YOUR ASSIGNMENT: Scan the lines below; pull out those with "beside".

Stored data
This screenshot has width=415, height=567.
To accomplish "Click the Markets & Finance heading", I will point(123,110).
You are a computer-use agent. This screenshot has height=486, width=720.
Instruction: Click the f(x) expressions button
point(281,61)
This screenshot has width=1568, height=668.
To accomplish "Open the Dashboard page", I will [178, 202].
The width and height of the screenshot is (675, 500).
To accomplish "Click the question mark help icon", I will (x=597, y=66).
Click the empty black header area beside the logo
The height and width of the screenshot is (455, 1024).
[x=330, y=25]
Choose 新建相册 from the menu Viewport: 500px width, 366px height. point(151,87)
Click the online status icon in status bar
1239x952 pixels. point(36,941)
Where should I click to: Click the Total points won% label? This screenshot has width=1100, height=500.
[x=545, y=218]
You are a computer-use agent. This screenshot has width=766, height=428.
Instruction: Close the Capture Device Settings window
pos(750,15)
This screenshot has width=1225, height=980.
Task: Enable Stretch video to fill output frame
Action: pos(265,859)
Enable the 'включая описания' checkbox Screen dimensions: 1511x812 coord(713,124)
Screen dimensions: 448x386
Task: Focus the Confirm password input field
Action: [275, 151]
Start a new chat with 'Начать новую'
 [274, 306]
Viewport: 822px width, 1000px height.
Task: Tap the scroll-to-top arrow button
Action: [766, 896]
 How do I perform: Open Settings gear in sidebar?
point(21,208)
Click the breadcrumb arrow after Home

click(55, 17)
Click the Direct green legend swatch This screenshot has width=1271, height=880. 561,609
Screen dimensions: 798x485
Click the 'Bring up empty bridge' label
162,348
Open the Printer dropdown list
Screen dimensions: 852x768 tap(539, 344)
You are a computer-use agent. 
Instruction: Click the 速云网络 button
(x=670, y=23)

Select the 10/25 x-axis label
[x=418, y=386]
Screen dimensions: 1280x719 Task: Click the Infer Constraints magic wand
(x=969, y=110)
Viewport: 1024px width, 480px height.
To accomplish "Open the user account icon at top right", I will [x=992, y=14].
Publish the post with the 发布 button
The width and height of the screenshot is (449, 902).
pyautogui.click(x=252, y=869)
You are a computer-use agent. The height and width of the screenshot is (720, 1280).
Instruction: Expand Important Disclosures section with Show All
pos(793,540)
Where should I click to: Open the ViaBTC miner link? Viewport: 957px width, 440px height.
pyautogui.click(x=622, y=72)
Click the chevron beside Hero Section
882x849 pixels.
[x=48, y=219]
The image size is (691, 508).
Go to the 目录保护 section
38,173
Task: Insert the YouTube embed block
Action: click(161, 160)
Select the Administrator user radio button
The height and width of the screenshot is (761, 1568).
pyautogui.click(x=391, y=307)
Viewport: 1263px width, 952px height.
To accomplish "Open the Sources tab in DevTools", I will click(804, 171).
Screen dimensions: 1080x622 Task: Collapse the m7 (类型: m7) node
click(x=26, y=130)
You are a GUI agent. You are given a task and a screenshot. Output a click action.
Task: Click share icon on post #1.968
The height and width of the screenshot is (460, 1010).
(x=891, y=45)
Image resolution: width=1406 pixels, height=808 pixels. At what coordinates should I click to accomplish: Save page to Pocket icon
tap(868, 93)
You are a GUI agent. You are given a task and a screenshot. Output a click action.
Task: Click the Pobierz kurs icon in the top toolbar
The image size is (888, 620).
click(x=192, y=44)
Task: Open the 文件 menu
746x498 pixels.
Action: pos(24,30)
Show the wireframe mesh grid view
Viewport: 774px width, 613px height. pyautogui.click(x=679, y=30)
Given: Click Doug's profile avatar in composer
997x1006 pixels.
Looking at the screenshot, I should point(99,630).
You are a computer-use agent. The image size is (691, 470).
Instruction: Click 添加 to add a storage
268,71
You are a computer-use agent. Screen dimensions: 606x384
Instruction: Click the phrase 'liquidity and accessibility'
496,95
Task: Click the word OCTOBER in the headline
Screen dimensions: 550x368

OUTPUT:
Click the empty black header area beside the logo
Click the chevron beside Hero Section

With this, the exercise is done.